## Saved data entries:
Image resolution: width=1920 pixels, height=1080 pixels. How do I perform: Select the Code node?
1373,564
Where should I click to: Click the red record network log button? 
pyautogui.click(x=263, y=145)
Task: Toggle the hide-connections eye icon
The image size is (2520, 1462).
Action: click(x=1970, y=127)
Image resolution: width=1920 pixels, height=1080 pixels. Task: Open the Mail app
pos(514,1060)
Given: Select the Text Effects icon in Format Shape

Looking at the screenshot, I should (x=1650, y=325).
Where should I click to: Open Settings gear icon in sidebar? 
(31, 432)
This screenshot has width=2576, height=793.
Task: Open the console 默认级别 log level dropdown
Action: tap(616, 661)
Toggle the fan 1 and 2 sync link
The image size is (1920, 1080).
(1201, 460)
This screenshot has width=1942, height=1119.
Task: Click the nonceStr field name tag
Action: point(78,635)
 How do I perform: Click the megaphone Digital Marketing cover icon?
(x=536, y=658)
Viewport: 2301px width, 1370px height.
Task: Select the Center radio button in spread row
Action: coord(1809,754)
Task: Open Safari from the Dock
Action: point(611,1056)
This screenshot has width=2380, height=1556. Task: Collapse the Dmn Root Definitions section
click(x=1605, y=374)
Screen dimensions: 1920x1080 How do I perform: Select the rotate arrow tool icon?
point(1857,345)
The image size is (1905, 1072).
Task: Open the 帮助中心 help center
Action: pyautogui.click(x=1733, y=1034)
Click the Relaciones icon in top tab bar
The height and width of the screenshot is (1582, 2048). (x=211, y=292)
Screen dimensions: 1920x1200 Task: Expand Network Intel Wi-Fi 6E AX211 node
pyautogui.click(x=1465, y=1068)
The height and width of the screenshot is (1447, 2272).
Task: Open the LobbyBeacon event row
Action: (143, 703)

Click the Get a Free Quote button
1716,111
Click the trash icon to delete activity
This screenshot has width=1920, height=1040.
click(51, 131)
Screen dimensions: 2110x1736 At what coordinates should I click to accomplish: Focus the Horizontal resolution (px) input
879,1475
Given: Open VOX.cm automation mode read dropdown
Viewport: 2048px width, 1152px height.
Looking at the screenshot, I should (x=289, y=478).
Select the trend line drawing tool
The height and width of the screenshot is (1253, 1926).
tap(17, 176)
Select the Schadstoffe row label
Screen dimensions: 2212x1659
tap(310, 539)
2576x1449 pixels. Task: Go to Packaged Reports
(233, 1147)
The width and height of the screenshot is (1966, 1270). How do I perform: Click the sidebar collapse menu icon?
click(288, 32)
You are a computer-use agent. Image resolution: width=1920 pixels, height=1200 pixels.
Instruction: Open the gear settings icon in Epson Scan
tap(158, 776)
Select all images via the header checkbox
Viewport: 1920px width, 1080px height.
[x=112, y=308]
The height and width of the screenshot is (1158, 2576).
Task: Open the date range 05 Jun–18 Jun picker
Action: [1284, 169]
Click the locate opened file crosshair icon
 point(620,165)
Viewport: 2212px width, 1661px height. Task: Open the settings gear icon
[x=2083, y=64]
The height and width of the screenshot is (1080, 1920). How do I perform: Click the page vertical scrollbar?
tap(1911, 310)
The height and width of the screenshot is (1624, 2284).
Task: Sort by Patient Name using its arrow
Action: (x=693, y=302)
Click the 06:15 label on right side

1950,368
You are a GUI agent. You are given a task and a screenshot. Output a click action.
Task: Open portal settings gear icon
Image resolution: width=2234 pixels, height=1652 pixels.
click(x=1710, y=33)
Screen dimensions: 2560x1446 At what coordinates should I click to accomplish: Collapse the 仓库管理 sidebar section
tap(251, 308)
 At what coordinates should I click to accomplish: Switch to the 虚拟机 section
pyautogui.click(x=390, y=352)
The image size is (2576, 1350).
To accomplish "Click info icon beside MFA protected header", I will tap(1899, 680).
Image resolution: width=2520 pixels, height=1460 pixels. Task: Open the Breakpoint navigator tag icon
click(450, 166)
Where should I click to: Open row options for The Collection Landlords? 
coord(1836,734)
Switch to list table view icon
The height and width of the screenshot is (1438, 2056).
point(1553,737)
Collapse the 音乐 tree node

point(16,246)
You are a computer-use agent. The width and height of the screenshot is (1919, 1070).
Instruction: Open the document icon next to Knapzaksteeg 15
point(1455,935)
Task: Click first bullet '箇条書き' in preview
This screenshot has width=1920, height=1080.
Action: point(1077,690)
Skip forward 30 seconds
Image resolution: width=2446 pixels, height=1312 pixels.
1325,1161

## What to produce:
Tell how many lines of the data above hold the string "agent". Give only the number.

## Response to this exercise:
3